0X0000012E

Fix ERROR_DISK_TOO_FRAGMENTED (0X0000012E) on Windows

Hardware – Hard Drives Intermediate 👁 1 views 📅 May 27, 2026

This error pops up when Windows can't grab enough contiguous free space for a defrag or file operation. I'll show you how to fix it fast.

When This Error Hits

You're running a defragmentation tool—maybe the built-in Windows Defragment and Optimize Drives, maybe a third-party one like Defraggler—and bam: ERROR_DISK_TOO_FRAGMENTED (0X0000012E). Or you're trying to shrink a volume in Disk Management, and it chokes with that exact code. The trigger is always the same: the NTFS volume is so fragmented that the file system can't find a single contiguous block of free space large enough to complete the operation. I've seen this most often on drives that have been heavily used for years and never fully defragmented, or on virtual disks that got snapshotted one time too many.

What's Actually Happening

At its core, NTFS needs a contiguous chunk of free space to move file data around during a defrag. When the free space is shattered into hundreds or thousands of tiny pieces, the defrag engine throws up its hands. The error code 0X0000012E literally means "the volume is too fragmented to complete this operation." It's not a hardware failure—it's a logical limit. The real culprit is often the Master File Table (MFT) being fragmented, or a handful of large files (pagefile.sys, hiberfil.sys) that are pinned in place and break up free space.

The Fix: Step-by-Step

Skip the built-in defrag tool for now—it'll just fail again. You need a more aggressive approach. Here's what works.

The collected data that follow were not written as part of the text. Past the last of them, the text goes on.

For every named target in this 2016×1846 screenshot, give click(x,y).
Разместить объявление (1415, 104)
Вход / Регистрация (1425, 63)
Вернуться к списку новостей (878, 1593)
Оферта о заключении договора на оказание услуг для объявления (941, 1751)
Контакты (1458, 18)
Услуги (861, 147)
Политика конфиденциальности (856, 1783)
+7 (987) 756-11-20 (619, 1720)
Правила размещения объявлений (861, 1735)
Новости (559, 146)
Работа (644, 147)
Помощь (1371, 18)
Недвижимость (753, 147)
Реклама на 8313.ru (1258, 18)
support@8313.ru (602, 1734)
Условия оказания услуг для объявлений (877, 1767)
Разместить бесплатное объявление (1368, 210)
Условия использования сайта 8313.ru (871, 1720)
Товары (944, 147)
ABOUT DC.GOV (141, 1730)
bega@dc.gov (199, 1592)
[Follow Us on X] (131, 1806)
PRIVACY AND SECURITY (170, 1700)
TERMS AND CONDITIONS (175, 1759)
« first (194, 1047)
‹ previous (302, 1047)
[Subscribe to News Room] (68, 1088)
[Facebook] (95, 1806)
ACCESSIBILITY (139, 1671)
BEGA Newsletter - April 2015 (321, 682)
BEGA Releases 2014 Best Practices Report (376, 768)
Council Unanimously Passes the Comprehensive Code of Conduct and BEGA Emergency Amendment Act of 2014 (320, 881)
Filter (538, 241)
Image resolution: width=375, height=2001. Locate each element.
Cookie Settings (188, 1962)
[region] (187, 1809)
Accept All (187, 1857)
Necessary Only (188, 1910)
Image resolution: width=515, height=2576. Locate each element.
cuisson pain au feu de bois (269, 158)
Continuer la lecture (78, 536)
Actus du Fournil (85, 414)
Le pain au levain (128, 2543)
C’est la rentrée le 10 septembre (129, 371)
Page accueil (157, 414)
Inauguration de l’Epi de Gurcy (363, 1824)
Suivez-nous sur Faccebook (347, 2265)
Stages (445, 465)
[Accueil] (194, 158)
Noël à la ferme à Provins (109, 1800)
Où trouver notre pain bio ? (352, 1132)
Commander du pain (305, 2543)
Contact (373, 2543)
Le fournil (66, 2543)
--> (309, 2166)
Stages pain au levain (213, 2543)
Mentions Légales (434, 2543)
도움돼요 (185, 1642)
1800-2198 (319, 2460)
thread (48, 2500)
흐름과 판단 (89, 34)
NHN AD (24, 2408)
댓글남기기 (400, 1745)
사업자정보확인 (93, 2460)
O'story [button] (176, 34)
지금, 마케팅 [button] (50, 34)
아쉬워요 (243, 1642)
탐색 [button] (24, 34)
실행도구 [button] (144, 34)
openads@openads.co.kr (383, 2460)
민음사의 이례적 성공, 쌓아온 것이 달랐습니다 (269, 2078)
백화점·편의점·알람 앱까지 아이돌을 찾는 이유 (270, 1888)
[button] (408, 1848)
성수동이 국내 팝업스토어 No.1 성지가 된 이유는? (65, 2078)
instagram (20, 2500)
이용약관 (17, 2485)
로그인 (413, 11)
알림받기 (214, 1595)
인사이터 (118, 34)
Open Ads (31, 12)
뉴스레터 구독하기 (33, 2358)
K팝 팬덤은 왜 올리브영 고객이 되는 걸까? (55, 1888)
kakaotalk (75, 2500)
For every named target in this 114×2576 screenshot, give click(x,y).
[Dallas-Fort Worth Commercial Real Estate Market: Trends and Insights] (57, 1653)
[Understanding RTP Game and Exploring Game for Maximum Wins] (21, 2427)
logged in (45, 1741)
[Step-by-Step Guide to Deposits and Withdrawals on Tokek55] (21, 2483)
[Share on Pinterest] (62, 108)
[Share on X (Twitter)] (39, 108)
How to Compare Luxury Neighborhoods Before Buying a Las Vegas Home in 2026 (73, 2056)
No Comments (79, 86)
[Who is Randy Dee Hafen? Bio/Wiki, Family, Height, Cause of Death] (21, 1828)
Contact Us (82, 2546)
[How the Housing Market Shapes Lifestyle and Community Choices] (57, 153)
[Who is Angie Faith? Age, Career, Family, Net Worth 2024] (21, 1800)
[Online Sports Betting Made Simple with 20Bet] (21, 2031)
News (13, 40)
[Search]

  1. Run CHKDSK first. Open Command Prompt as Administrator (Win + X → Command Prompt (Admin) or Terminal (Admin)). Type:
    chkdsk C: /f /r
    Replace C: with your drive letter. It'll say the drive is in use and ask to schedule on next reboot. Type Y and restart. This fixes file system errors that can prevent defrag tools from reading free space correctly. It'll take a while—grab a coffee.
  2. Disable pagefile and hibernation. These two files are immovable during a normal defrag. Go to Control Panel → System → Advanced system settings → Performance Settings → Advanced → Virtual memory → Change and set No paging file for the problematic drive. Apply, then restart. Also run
    powercfg /h off
    in an Admin command prompt to kill hiberfil.sys. This frees up a ton of contiguous space.
  3. Use Kontig to force-extend the MFT. Download Kontig from Sysinternals (Microsoft's official tool). Run this from an elevated Command Prompt:
    kontig64 -a -m C:
    (adjust the drive letter). This defragments the MFT itself—Windows' own defrag tool can't do that. If Kontig reports success, you're golden.
  4. Run a third-party defrag with aggressive free-space consolidation. My go-to is Defraggler (free). Open it, select your drive, click Action → Advanced → Defrag Free Space. Set it to Defragment files and free space with the Consolidate free space checkbox checked. Click OK and let it run—could take hours. The goal is to gather all free space into one contiguous chunk at the end of the volume.
  5. Re-enable pagefile and hibernation. Once the defrag finishes, go back into virtual memory settings and set a custom size (e.g., 4096 MB for an 8 GB RAM system) or let Windows manage it. And run powercfg /h on if you need hibernation. Restart.

If It Still Fails

Sometimes the damage is too deep. If the error persists after those steps, you're looking at more nuclear options. Back up your data immediately. Then try diskpart clean and rebuild the partition from scratch—that's a full format. Alternatively, use a tool like MiniTool Partition Wizard to shrink the volume from the end, leaving free space, then extend it back—this can force free-space consolidation. If it's a hardware RAID or virtual disk, check the controller firmware and consider migrating to a larger volume. But honestly, in my experience, steps 1–4 fix this 95% of the time.